Tuesday, December 16, 2008

My Chin Will Bring the Destruction of the World

Photo by Ben Francis, Creative Commons on Flickr.com.

I'm convinced that if I'm buried when i die, that some archaeologist in the distant future will one day crack open my burial vault and consider my skeleton a career-changing find. I don't hold this notion out of vanity. Lord knows I pretty much lack any delusions of physical grandeur, but I think he'll look at the ratio of skull width to shoulder width along with the grotesquely misshapen quality of the skull itself and question just what I had once been. He'll study the structures of my legs and realize that, quite in contrast to the bizarre structures above the waist, my legs must have been quite comely. All of these remarkable physical traits will lead him to come to the perfectly logical conclusion that my remains are those of a creature that isn't exactly human, much like a latter day Neanderthal. I don't mean to say that he'll mistake me for a Neanderthal. My brow is quite petite, thankyouverymuch. I just mean to say that he'll think of me as some species similar to, but not entirely human.

Of course, narrow shoulders and an unfortunately shaped and sized head does not a new species make. No, the clue that will solidify his opinion in the uniqueness of his own discovery will be a very specific abnormality in my skeletal make up. It will be the great shelf of bone protruding from my lower jaw that will shock this man of science and change the world forever.

If you'll examine the photo above, you'll notice that the chin itself is not usually very prominent without the muscle and fat that cause the little bump at the bottom of most people's faces. Not so with mine. My chin is formed by a projection that juts out more than an inch from my jawline.

This bizarre feature of my facial structure will be that final piece of evidence that leads our valiant scientist to publish a paper proclaiming that there were actually two separate species of human cohabiting in our era. Unfortunately for our scientist, this claim will be met with some controversy. Skeptics will claim that the chin is inconsequential and that the large, misshapen head is in fact a sign that my remains are only evidence of a genetic abnormality and that I probably led a sad and painful life, able to live only through the primitive technology of my time and the sheer sexiness of my glorious gams.
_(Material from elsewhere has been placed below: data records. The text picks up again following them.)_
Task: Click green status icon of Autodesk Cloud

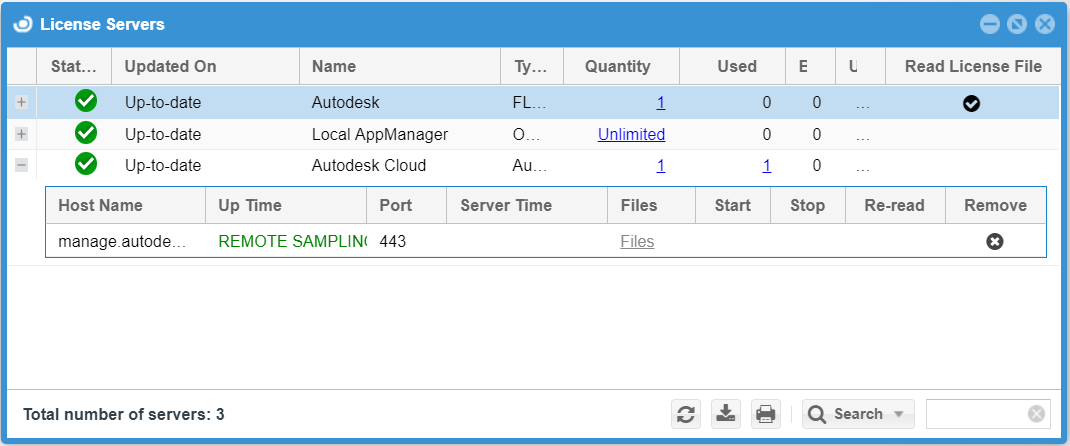Action: tap(86, 165)
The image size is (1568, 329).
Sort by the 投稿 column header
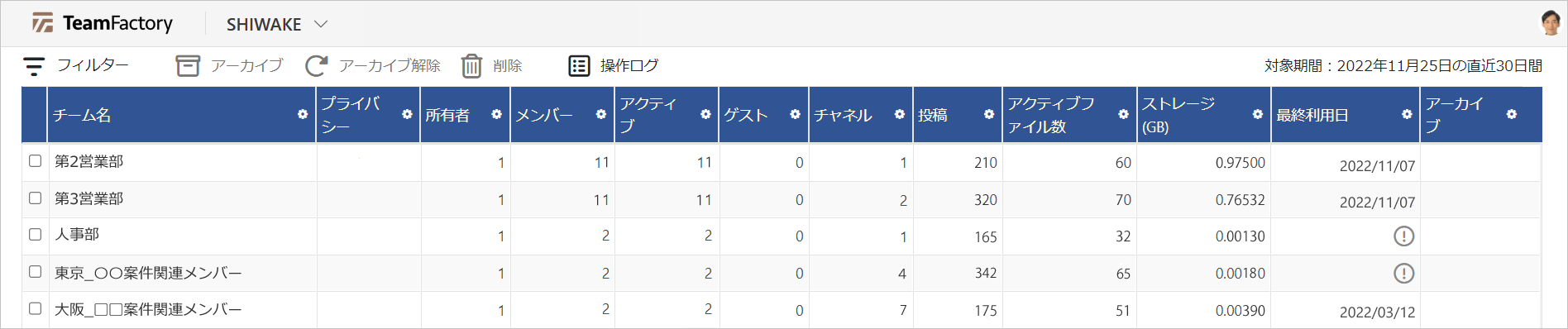(933, 116)
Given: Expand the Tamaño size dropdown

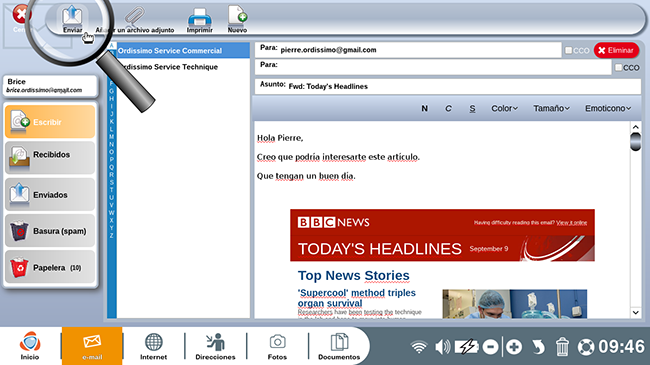Looking at the screenshot, I should (551, 108).
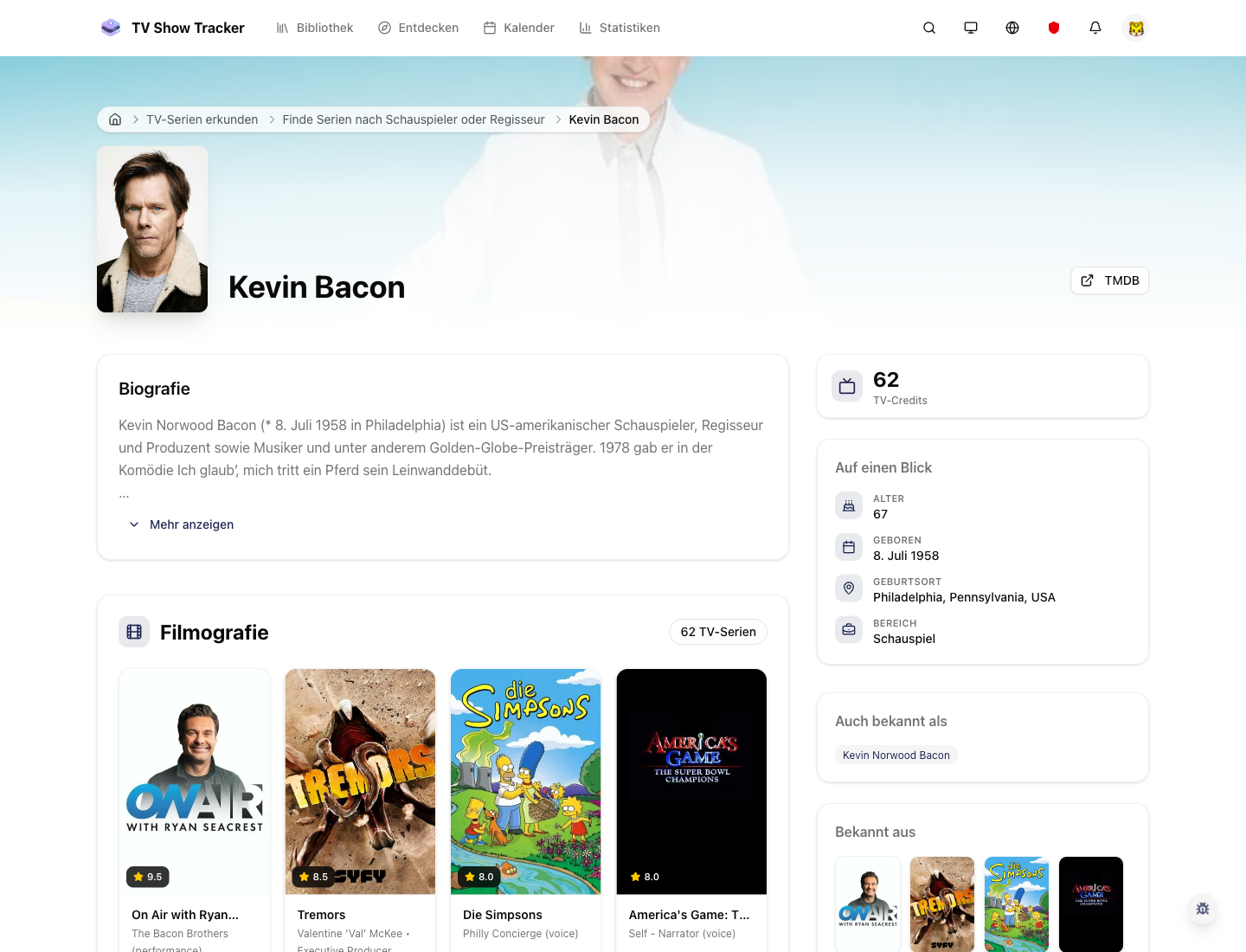The image size is (1246, 952).
Task: Click the home icon in the breadcrumb
Action: [x=115, y=119]
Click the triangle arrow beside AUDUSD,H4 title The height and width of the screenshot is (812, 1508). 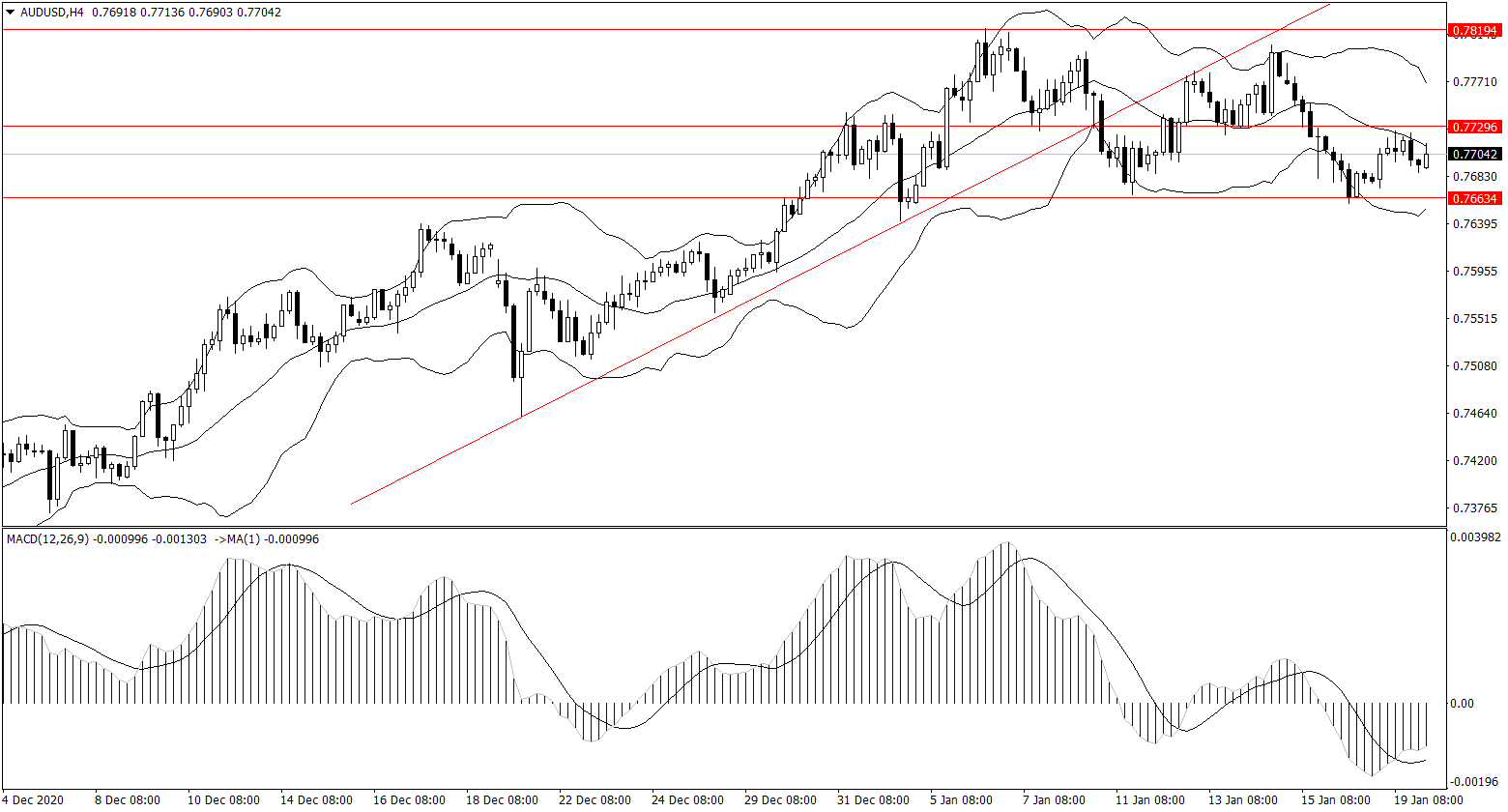10,13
The scientist, now scorned by the mainstream science community, will dedicate his life to gaining acknowledgement of what he considers to be the truth behind his discovery. He'll travel the world speaking to interested groups to make his case. The scientist, it will turn out, is quite the charismatic and a cult will form around his claims and the now sacred bones I left behind. The scientist, a man of logic and reason, as well as a devout Zoroastrian, will not lead the new cult. In fact, he will publicly disavow the group while privately encouraging them, thinking that they could somehow aid in achieving his ultimate goal.

Unfortunately, as these sorts of things often do, the cult will get out of hand. Membership in the group will grow exponentially and it will become increasingly radical. Peaceful protests and sit ins will turn into riots. Riots will turn into organized terrorist activity against governments, institutions, and individuals they perceive as unsupportive of The Exquisite Corpse. Within two decades of the discovery of my remains, this cult will have infiltrated several traditionally unstable governments and begin to convert by the sword and levy armies. Access to weapons of mass destruction will follow, building into a violent crescendo where war finally breaks out between those nations believing that my chin was a sign of divinity and those who believe it was a sign of genetic deficiency. The fact that both sides of the conflict agree that my legs were once great things of beauty is not enough to forestall the looming violence. By this point, the scientist will long ago have fallen victim to his own folly, having been sacrificed by the cult he'd encouraged. His own remains will join mine, on a slightly less lofty pedestal, at the cult headquarters in Conakry.

By the end of the war, the human race will be decimated, leaving behind only a few emotionally scarred individuals to rebuild humanity. These people will unfortunately all be quite homely examples of the species, taking away what little value human life once held. Human existance from this point forward will be difficult, short, and brutish.

This is why I hope to be cremated when I die. I just couldn't rest in peace with the knowledge that my death would eventually bring all of this to pass.

5 comments:

Mickey said...

No delusions of grandeur, huh?

Actually, I'm hoping the scientist gets all the clues he needs from the sealed bottles of homebrew and thousands of avian skeletons encircling your decimated corpse.

Hank Gay said...

So what you're saying is that at some point in the future, scenes like this (http://www.wimp.com/ninjatime/) will be common? I leave it up to you to decide which side is which.

Julie said...

Yeah, all that's missing is a compelling soundtrack. I don't think Terminator 2 will mind if you borrow the tune that plays at the end when the car is driving in the dark. That seems appropriate. Go forth, and find it on last.fm

Courtney said...

Yes, I think it will be best for all future generations if you're just cremated. Your legs are far too well-shaped to be trusted.

Are you guys going to be in ATL for Christmas or New Year's? If so, let's do somethin'.

Chris said...

That's a lot to put on yourself. But don't fret: the human race isn't going to survive long enough for an archaeologist to be analyzing your remains.